Excessive logging and CPU usage

[stevekay 0]

I have multiple Windows 10 clients who are seeing 100% CPU utilization and gigabytes worth of log files being written every day to the escan folder. They are all running ESET Endpoint Antivirus 7.3.2039.0. Log all objects is disabled in the startup scan, the software has been removed and reinstalled but the excessive logging continues.

[Marcos 5,070]

The escan folder contains on-demand scanner logs. Couldn't it be that you have an on-demand scan scheduled to run too frequently and have logging of all objects enabled in the on-demand scanner profile that is used?

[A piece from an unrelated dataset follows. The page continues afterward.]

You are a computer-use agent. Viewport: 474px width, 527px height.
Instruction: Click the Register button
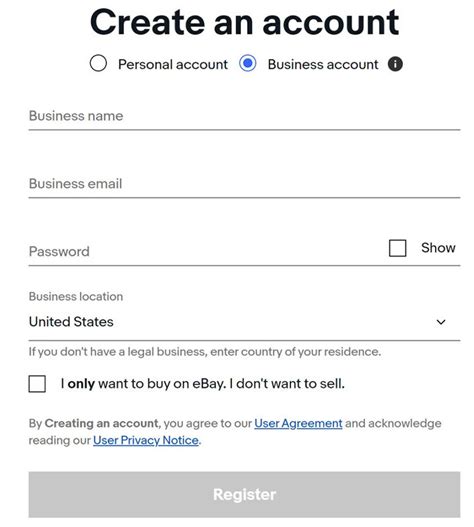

You can delete the content of the escan folder or delete the logs via gui.

[stevekay 0]

I have checked the on-demand, idle-state, and startup scan settings and all three have log all objects disabled.

[Marcos 5,070]

Please collect logs with ESET Log Collector from the machine and upload the generated archive here.

[stevekay 0]

Attached.

eea_logs.zip

[Marcos 5,070]

Please collect logs again but with these artifacts selected:

Also make sure to disable logging of blocked operations in the advanced HIPS setup:

[stevekay 0]

I made the change to not log all blocked operations. Adding the additional artifacts to the log collector caused the file size to grow to 200 MB so I can't upload it here.

[Marcos 5,070]

You can upload it to wetransfer.com for instance and drop me a personal message with a download link.

[stevekay 0]

I tired to send you a message but it tells me you cannot receive messages. Here's the link to download it:

https://carecaminnovations-my.sharepoint.com/:u:/g/personal/steve_kay_newoceanhealth_com/ETud_PPQ1kNDsIUmlwHmtrYBYUu_ubpFa2_rQIgiplFzIg?e=UObDz0

 

 

[Marcos 5,070]

You have enabled the Idle-state scanner in the advanced setup as well as logging of all objects scanned by the idle-state scanner. You can delete the content of the escan folder or on-demand scanner logs via the gui.

[stevekay 0]

So if I have idle-state scanning enabled but don't have logging enabled, then is there still a record of the scans somewhere? For compliance purposes I need to be able to show scan results.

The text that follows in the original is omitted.